*Problem to solve:* Report each line of the data that contains the string "value".

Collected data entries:

====

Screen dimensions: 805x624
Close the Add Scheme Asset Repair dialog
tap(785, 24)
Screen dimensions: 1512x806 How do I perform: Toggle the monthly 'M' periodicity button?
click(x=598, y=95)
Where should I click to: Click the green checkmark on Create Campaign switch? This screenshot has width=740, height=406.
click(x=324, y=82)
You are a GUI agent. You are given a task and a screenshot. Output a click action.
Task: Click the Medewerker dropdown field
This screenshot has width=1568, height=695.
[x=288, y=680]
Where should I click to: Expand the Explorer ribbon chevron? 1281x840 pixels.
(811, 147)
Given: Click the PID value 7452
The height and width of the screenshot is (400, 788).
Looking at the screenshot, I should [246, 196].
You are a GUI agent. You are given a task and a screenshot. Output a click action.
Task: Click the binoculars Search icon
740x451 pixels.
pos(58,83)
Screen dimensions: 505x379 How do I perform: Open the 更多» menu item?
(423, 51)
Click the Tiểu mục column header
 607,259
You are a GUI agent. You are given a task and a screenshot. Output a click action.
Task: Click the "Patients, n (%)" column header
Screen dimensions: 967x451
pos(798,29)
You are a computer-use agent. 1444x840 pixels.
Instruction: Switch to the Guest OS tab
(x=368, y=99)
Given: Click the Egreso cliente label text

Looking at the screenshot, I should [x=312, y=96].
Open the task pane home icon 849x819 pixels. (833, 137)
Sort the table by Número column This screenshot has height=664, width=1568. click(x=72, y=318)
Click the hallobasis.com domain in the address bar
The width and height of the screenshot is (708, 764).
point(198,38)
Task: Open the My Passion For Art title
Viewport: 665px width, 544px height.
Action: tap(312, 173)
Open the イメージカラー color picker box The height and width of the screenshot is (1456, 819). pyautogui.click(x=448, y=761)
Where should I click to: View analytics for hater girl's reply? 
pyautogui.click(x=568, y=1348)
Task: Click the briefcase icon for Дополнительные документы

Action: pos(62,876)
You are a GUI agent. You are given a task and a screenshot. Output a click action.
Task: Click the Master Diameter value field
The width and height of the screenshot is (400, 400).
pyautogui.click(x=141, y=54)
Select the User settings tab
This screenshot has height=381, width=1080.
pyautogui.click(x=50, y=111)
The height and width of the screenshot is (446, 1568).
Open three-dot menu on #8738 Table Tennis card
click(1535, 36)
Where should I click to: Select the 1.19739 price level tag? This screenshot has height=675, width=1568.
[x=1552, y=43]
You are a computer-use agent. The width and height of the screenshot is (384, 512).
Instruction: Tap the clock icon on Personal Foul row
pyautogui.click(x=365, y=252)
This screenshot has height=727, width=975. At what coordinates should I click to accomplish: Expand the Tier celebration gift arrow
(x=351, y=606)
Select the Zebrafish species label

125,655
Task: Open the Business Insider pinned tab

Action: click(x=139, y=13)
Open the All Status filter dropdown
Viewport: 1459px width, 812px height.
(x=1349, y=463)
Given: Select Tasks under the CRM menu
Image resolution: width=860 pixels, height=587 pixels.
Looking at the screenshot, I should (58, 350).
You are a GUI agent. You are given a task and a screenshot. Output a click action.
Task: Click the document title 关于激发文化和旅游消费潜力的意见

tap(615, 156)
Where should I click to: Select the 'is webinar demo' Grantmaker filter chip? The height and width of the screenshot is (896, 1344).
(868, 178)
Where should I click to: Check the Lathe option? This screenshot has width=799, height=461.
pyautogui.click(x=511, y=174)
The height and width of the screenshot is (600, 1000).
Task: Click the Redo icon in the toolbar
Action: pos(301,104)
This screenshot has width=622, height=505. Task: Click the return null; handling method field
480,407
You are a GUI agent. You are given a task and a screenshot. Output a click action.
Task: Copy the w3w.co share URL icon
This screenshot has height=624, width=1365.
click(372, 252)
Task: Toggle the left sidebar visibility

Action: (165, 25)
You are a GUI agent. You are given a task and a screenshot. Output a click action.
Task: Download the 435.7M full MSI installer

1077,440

====

*Task solution:*
Given: Click the PID value 7452
Task: Click the Master Diameter value field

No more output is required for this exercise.